Yields 36 Cookies
Who doesn’t love a snickerdoodle? A sweet dough rolled in sugar and cinnamon and baked until crispy – yum!
Recently I’ve been borrowing cookbooks from the library and according to the “Joy of Baking,” snickerdoodles have been around since the later part of the 1800s. It seems that these cookies descended from either the Germans or the Dutch. Hmmm my husband is a Dutch-German descendent too, maybe I will nickname him my snickerdoodle!
According to my daughter a good snickerdoodle is soft on the inside and crinkly and slightly crunchy on the outside. This recipe nicely fits the bill. I hope you give them a try and let me know how they turn out.
INGREDIENTS:
dusting
¼ cup sugar
3 teaspoons cinnamon
batter
1 cup butter (softened)
1 ½ cups of granulated sugar
2 eggs (room temperature)
1 ¾ cups all-purpose flour
1 cup whole wheat flour
2 teaspoons cream of tartar
1 teaspoon baking soda
¼ teaspoon salt
PREPARATION:
- Pre-heat oven 400 degrees
- In a medium bowl combine the sugar and cinnamon for dusting.

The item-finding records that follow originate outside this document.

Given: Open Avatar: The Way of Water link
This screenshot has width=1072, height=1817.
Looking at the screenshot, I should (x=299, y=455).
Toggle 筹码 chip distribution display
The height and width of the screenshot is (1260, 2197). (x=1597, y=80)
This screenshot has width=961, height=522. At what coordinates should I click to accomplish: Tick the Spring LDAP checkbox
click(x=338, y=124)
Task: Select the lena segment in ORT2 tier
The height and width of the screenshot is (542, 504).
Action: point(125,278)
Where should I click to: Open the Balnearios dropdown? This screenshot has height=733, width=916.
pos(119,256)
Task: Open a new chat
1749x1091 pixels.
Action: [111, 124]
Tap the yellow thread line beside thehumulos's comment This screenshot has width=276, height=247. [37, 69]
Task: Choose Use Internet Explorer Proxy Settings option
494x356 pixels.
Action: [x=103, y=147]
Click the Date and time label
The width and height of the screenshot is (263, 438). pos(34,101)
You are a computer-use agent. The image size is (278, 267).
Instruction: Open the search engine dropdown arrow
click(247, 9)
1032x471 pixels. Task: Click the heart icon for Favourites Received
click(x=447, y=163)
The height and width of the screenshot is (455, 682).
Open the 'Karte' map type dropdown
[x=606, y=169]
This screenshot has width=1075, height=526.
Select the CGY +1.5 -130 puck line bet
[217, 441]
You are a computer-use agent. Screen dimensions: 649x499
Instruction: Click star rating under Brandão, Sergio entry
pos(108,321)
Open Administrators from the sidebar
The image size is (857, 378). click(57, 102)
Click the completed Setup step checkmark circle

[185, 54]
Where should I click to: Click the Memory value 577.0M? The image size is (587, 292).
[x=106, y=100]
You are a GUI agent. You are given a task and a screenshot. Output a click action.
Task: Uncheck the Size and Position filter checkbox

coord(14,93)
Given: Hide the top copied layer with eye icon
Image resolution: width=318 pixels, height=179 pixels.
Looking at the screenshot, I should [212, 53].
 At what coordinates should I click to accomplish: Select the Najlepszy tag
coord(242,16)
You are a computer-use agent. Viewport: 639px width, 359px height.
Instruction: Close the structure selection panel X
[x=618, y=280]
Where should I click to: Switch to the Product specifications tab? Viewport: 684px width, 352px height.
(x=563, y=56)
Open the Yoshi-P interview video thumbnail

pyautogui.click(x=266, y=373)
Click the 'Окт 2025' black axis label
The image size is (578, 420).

- In a large bowl cream together butter and granulated sugar, mixing medium for about 2 minutes.
- Add eggs and mix high for 1 minute.
- Sift in all-purpose flour, whole wheat flour, cream of tartar, baking soda and salt – mix until all thoroughly combined.
- Take a bit more than a tablespoon of batter (I use #50 scoop), roll into a ball and roll in sugar/cinnamon dust. Repeat 36 times.
- Place balls on silpat or parchment paper prepared cookie sheet – placing about 2 inches apart.
- Bake for 8-10 minutes.
- Cool for 5 minutes on cookie sheet before transferring to cooling rack.